Collected data entries:
■ ■ ■ ■ ■ ■ ■
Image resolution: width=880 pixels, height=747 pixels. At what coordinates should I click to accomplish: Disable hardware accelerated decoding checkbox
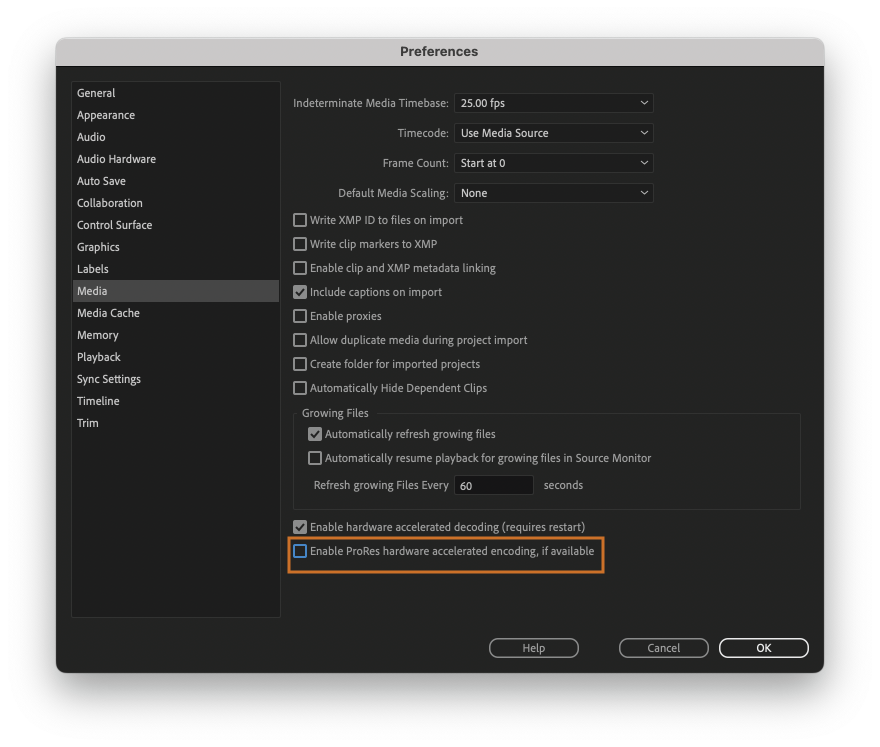(300, 527)
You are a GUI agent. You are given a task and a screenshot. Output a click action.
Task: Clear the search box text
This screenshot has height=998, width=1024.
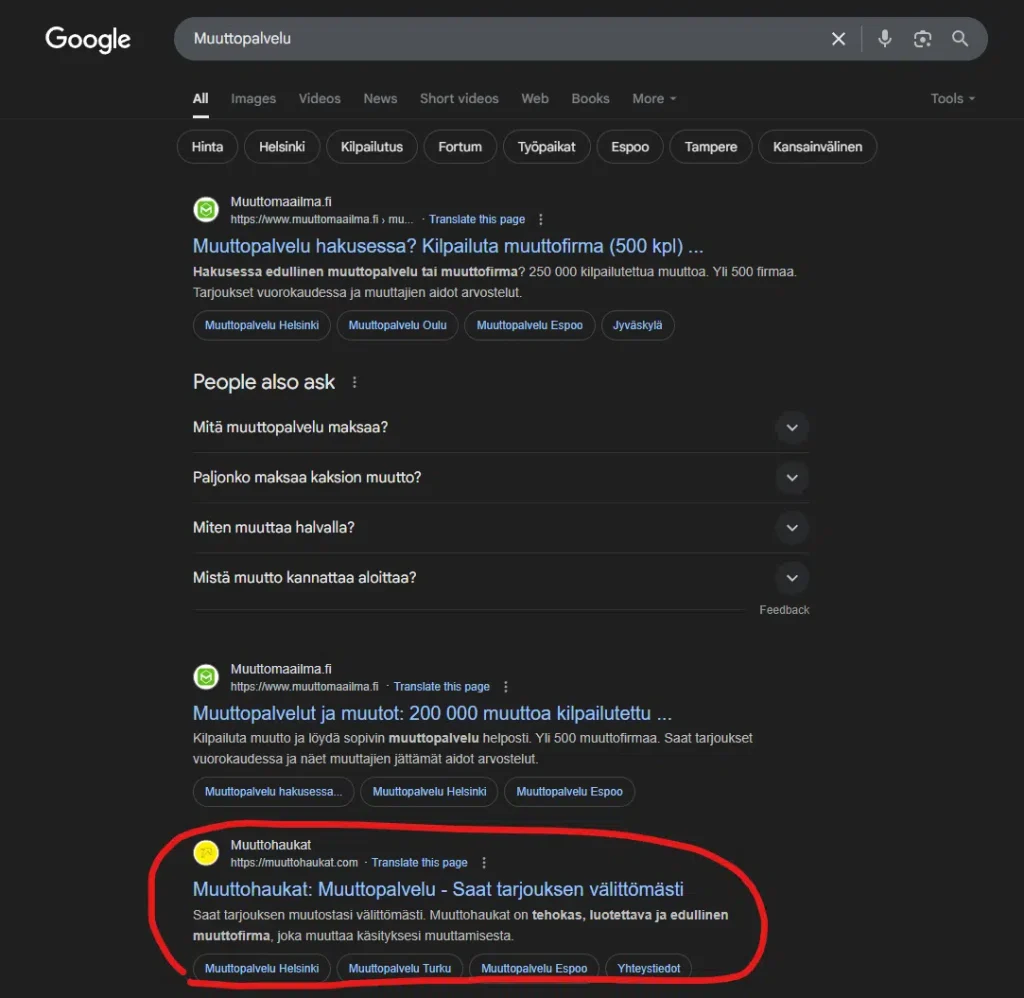pos(838,39)
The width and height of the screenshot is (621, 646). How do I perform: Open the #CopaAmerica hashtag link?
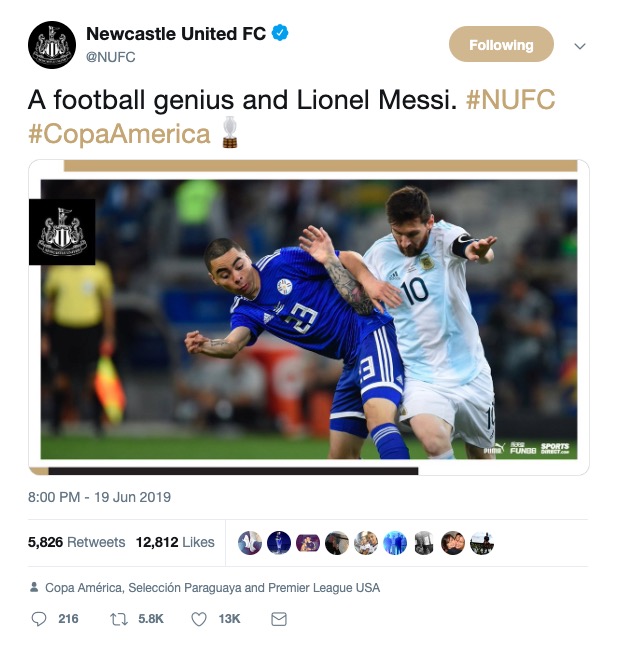pyautogui.click(x=120, y=134)
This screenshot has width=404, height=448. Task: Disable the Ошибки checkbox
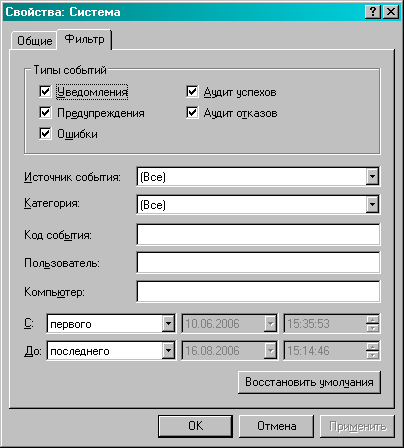point(45,133)
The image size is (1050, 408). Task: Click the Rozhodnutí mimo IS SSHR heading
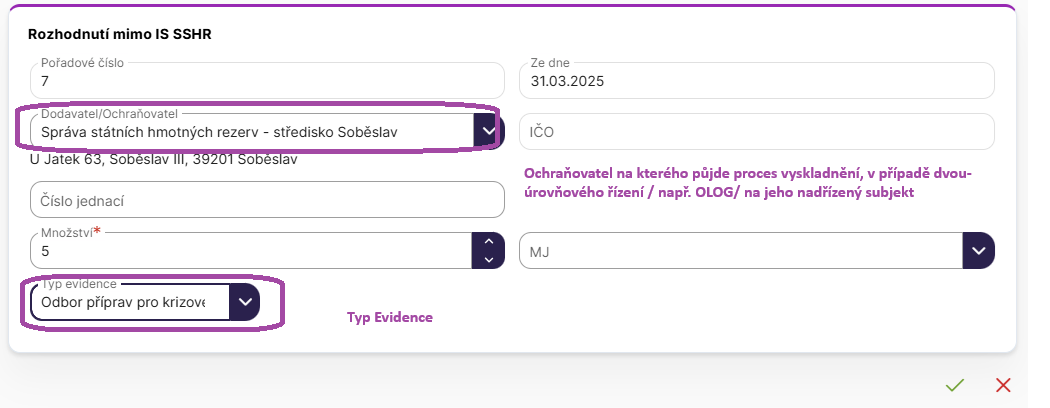coord(120,34)
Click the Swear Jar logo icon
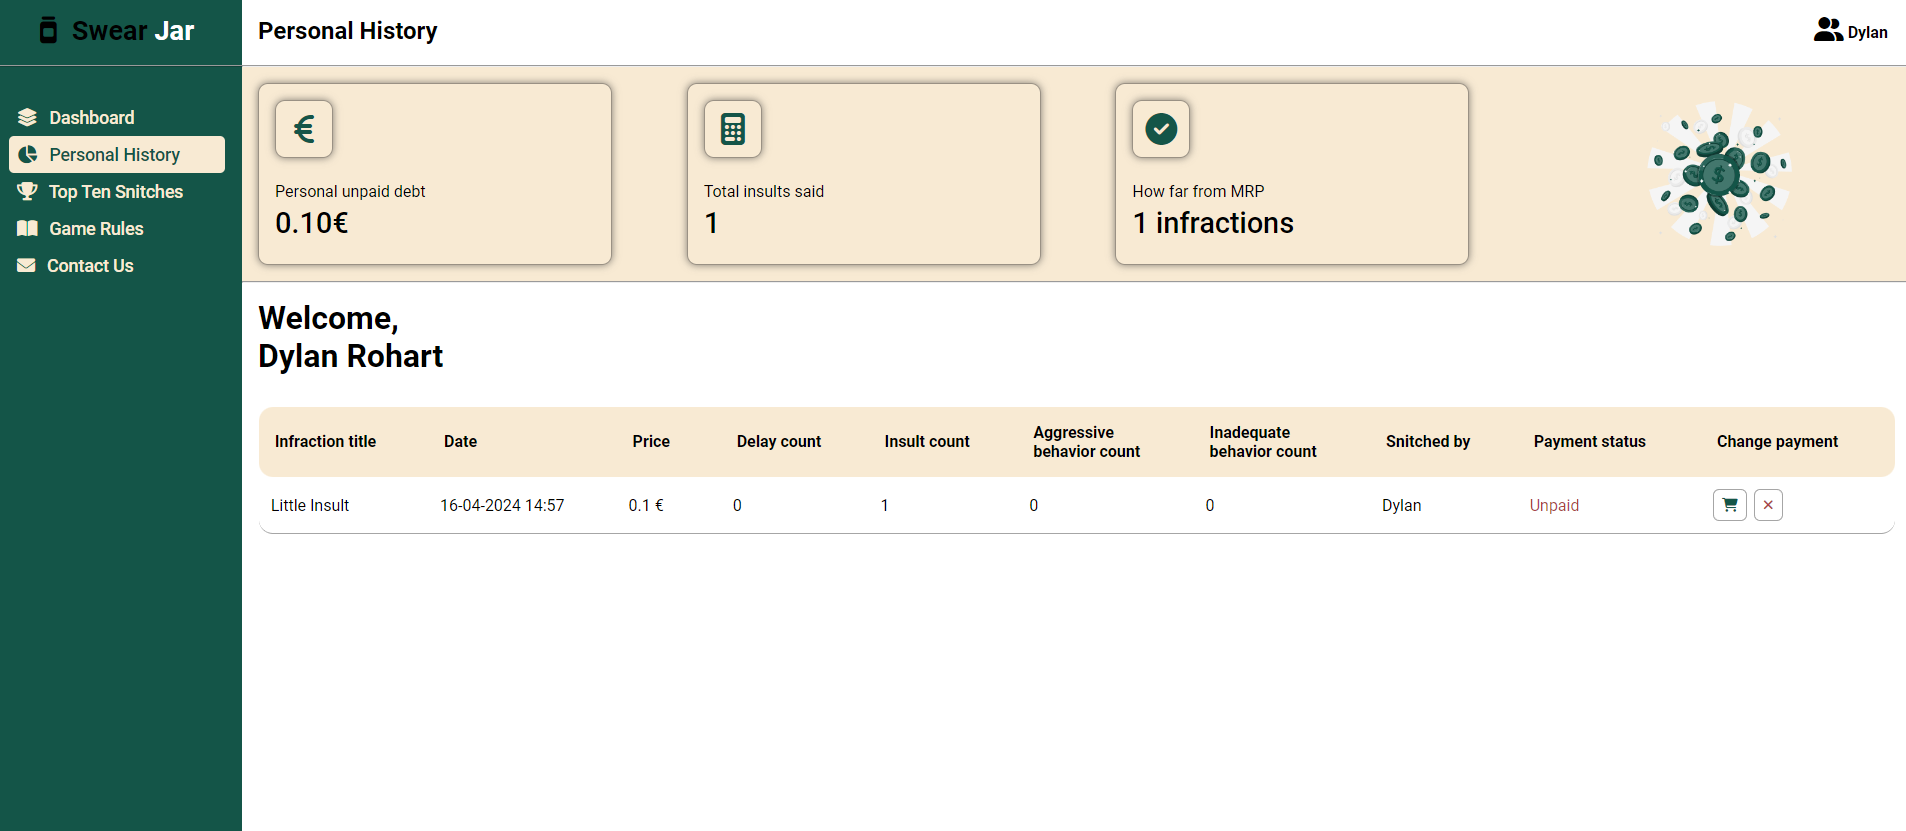The image size is (1906, 831). tap(48, 31)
■ ■ ■ ■ ■ ■ ■
#### TASK TO CARRY OUT:
Could you write out the records exactly while omitting every picture?

#### SOLUTION TO THIS TASK:
Image resolution: width=880 pixels, height=747 pixels. At what coordinates should I click to accomplish: Disable hardware accelerated decoding checkbox
(300, 527)
You are a GUI agent. You are given a task and a screenshot. Output a click action.
Task: Clear the search box text
This screenshot has height=998, width=1024.
pos(838,39)
The width and height of the screenshot is (621, 646). How do I perform: Open the #CopaAmerica hashtag link?
pyautogui.click(x=120, y=134)
This screenshot has width=404, height=448. Task: Disable the Ошибки checkbox
point(45,133)
The image size is (1050, 408). Task: Click the Rozhodnutí mimo IS SSHR heading
coord(120,34)
Click the Swear Jar logo icon
The image size is (1906, 831). tap(48, 31)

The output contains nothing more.